Opteron is the brand name for the server and workstation version of the Sunnyvale, California, company's family of 64-bit processors due to be launched early next year, its answer to Intel Corp.'s Itanium chip.
AMD used the opening day of the Computex Taipei 2002 show, Asia's biggest electronics exhibition, to take the wraps off the prototype four-way server running a 64-bit version of SuSE Inc.'s Linux operating system. AMD officials, however, declined to share any performance data from the demonstration and said there is still work to do to get the prototype system up to speed.
"We're in the early processes right now of tuning the system," said Richard Heye [cq], vice president of platform engineering and infrastructure during a press conference Monday. "The systems today have lots of knobs, lots of dials, it's gonna take a while to get these things to really perform well."
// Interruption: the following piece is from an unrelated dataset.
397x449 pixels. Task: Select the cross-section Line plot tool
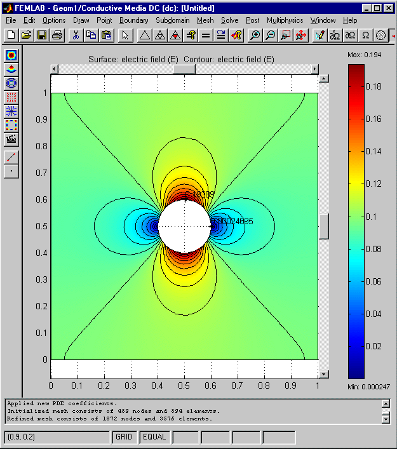click(11, 157)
Heye added that the work which remains to be done involves software only and AMD is not anticipating any changes to the hardware side of the chip. As an example of the ongoing work, Heye said the company just managed a 17-percent increase in performance by changing two bits of data in the system BIOS (basic input output system).
The Opteron's performance first came into question last week when a draft invitation to the company's Computex event was inadvertently sent to IDG News Service by AMD's PR company in Taipei.
"The demos we're currently showing are anything but high-performance. They're pretty low-performance right now, and we don't want to invite questions about just how fast they're running," read one unattributed comment contained in the draft invitation.
Despite what may be relatively low performance at this stage in Opteron's development, one Taiwanese chipset maker believes the processor's x86-64 architecture shows promise, despite having to rely heavily on simulation data to develop its Opteron chipset.
"We believe this kind of architecture is quite good for the next two to three years," said Alex Wu [cq], director of integrated products at Taiwanese chipset maker Silicon Integrated Systems Corp.
With more than six months left until Opteron's launch, AMD has time to continue tweaking the processor's performance. The Opteron is not due on the market until the first quarter of 2003. Beyond the four-way demonstration, the company is looking to running up to eight of the processors together.
"This demonstration is the next step in AMD's enterprise plan to provide one to two processor workgroup solutions, two to four processor departmental solutions, and four to eight (processor) enterprise-class workloads," said Mark Bode [CQ], division marketing manager of AMD's Athlon processors.